§ **TASK INSTRUCTIONS**:
Go through the lines of the material and count the ones with the word "using". Give that count alone.

§ **INFORMATION GIVEN**:
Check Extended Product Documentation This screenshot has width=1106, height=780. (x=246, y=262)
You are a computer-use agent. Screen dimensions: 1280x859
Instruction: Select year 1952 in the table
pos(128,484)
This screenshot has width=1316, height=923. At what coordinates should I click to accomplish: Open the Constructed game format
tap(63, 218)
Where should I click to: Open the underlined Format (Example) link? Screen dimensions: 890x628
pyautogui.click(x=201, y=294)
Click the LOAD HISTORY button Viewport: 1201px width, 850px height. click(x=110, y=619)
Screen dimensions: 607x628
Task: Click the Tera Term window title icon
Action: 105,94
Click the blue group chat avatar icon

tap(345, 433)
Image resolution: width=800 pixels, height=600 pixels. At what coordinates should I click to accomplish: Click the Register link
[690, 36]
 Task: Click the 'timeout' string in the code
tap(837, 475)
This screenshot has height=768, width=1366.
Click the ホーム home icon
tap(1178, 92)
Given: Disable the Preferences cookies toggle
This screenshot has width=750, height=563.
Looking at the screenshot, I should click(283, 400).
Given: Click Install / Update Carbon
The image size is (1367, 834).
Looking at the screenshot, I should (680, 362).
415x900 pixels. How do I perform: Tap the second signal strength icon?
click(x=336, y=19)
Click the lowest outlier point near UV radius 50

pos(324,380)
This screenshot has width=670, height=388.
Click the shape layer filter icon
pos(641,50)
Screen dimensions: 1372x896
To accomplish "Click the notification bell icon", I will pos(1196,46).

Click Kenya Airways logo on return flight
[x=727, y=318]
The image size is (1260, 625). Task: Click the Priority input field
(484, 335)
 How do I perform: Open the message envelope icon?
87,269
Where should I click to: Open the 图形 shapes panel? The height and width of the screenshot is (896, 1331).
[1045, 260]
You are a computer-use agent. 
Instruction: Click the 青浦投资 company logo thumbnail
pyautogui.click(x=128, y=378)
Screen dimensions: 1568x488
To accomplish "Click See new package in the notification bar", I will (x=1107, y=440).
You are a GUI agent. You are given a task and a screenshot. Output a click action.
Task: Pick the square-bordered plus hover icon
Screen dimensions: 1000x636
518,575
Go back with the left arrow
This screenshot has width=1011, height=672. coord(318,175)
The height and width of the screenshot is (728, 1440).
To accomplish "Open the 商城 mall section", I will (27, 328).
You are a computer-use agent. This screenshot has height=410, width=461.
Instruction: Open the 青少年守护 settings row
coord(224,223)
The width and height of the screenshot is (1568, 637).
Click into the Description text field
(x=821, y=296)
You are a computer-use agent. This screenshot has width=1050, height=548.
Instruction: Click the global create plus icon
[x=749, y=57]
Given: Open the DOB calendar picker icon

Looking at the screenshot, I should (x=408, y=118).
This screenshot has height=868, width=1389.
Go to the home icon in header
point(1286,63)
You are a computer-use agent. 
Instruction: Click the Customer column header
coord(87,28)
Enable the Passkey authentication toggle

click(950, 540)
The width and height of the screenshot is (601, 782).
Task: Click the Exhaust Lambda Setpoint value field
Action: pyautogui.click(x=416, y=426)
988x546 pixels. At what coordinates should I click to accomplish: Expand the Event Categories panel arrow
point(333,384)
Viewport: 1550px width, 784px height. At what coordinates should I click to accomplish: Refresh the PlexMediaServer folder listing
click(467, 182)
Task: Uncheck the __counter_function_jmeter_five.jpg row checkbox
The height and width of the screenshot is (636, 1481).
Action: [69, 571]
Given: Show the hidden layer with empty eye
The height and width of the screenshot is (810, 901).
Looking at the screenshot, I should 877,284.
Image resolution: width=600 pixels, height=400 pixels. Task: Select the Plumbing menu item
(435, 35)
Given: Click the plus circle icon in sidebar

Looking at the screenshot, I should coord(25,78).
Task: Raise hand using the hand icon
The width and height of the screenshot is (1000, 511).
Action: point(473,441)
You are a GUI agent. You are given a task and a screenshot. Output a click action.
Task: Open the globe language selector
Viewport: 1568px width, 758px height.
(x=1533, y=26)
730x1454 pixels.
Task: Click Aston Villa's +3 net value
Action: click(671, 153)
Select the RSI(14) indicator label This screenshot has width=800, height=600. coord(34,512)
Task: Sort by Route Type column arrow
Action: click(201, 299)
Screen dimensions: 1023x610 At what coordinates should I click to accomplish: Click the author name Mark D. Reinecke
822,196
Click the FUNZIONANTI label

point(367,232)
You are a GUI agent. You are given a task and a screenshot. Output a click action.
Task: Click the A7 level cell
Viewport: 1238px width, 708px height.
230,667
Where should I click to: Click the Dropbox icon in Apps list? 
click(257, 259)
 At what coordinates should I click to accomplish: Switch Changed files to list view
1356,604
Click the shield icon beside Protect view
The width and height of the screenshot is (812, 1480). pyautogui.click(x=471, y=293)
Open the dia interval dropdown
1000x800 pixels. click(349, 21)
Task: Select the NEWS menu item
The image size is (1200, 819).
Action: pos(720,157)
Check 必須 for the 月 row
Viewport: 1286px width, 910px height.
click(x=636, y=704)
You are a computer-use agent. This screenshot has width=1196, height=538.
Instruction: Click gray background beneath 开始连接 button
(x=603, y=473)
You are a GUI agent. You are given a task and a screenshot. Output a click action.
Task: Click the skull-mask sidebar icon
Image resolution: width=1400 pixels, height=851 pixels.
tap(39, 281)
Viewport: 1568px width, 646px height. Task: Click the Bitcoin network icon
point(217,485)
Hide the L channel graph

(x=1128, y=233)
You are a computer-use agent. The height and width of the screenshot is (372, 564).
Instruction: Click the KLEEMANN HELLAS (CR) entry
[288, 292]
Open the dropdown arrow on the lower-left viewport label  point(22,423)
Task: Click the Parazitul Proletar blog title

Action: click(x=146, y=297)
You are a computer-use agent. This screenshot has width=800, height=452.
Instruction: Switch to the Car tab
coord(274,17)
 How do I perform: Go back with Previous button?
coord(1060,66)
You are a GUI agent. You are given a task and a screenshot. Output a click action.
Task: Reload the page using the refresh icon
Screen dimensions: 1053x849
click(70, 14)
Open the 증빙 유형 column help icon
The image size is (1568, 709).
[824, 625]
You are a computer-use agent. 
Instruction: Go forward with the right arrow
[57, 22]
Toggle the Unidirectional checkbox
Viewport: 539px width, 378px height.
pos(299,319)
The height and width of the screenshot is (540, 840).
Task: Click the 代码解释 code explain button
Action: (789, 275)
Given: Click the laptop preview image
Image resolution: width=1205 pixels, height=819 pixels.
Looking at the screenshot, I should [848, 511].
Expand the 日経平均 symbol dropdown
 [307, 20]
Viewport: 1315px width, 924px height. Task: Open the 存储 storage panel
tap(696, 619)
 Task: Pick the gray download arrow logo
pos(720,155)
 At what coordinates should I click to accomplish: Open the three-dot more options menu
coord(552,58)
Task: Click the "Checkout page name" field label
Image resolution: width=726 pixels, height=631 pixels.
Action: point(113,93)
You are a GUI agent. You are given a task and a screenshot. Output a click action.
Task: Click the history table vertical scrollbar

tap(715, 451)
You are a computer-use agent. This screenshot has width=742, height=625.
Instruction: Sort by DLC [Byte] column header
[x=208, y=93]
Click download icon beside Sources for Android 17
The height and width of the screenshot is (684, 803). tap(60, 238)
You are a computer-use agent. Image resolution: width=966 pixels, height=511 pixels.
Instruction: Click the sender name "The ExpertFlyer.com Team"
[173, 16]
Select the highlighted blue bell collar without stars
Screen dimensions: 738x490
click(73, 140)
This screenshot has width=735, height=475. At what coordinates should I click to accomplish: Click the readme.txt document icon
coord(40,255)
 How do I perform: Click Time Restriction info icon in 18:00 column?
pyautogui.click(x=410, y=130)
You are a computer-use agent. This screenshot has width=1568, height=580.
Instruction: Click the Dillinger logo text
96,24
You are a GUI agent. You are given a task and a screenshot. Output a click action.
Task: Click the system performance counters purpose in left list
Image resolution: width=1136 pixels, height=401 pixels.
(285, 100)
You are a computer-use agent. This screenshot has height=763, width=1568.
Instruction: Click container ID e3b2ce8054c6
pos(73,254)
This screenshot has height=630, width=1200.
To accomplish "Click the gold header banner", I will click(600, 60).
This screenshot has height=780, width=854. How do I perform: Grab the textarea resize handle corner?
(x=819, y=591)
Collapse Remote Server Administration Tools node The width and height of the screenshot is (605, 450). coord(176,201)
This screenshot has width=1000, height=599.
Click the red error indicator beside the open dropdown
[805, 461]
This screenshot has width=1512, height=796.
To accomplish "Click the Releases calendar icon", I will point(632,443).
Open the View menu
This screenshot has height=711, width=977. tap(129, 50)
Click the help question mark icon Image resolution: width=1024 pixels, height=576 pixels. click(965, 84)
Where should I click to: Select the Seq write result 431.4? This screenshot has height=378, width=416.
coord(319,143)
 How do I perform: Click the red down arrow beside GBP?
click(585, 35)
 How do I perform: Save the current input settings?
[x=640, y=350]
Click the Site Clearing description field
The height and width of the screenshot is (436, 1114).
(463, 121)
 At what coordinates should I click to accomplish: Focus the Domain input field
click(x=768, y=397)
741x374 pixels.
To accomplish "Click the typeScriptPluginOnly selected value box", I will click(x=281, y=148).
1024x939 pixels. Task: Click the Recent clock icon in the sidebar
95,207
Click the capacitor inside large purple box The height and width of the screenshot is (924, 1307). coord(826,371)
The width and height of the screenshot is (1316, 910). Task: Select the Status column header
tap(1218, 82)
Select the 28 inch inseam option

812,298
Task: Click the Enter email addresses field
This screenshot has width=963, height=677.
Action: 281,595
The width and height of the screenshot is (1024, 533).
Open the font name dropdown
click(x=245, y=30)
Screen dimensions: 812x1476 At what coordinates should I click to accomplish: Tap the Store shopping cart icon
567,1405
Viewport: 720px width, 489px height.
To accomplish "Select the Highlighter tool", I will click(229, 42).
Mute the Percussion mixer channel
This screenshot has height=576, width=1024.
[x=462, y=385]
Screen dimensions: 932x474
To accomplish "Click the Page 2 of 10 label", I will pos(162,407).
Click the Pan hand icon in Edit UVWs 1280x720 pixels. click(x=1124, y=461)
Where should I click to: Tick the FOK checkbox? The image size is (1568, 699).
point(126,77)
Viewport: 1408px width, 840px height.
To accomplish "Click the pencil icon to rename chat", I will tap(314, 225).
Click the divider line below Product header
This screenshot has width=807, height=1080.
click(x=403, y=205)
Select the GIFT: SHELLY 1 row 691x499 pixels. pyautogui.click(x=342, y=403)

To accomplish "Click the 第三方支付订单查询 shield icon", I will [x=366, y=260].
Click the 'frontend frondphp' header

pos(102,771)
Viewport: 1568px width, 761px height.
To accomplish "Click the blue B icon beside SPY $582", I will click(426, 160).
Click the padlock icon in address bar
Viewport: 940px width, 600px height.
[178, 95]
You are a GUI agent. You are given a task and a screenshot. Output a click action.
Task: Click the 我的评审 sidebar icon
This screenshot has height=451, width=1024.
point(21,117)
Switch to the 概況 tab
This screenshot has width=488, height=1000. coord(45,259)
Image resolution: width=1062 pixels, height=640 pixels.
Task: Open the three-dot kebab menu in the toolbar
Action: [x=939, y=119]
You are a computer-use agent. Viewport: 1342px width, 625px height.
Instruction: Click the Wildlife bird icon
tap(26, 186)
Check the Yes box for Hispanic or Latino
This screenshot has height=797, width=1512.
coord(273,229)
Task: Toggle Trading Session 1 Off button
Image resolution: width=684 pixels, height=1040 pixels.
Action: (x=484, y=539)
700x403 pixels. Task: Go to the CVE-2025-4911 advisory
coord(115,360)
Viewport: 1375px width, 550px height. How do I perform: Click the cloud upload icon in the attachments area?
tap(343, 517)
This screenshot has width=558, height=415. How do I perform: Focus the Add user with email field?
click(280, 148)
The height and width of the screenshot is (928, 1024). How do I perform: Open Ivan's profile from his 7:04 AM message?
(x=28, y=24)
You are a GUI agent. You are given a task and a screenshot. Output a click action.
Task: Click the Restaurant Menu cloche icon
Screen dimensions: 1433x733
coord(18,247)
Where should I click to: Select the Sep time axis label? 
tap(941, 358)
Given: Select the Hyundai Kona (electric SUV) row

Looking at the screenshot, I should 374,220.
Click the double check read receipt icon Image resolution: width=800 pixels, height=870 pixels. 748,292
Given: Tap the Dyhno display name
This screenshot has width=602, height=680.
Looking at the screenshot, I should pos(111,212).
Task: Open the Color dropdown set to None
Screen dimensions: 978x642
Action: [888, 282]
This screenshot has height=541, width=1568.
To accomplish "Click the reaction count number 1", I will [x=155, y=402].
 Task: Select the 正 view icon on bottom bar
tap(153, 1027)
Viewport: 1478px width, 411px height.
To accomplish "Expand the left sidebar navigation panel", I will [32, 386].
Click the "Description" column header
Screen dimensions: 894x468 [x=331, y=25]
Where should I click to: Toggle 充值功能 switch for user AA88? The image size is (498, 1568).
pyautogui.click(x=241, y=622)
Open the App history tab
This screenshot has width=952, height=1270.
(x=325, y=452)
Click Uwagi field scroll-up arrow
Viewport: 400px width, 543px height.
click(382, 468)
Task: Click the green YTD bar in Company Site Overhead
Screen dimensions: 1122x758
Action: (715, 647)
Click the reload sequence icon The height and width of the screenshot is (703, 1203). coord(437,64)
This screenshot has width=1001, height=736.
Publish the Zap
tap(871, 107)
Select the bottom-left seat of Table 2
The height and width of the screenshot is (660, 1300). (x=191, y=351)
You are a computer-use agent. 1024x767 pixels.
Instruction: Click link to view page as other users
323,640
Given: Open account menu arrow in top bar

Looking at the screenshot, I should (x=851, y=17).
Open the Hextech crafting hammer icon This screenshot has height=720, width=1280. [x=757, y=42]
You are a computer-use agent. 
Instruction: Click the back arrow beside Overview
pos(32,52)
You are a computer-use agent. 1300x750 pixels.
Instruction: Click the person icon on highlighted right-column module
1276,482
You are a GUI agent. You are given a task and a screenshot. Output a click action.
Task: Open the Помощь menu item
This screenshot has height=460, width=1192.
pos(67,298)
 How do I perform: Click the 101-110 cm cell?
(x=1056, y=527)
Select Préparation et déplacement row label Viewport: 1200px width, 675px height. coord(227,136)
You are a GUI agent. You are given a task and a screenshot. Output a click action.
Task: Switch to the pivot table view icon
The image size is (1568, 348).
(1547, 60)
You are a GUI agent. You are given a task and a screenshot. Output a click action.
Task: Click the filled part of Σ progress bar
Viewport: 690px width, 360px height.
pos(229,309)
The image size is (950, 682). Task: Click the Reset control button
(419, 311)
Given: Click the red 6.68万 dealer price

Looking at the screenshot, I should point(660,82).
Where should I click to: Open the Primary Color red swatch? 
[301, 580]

§ **COMPLETED TASK**:
2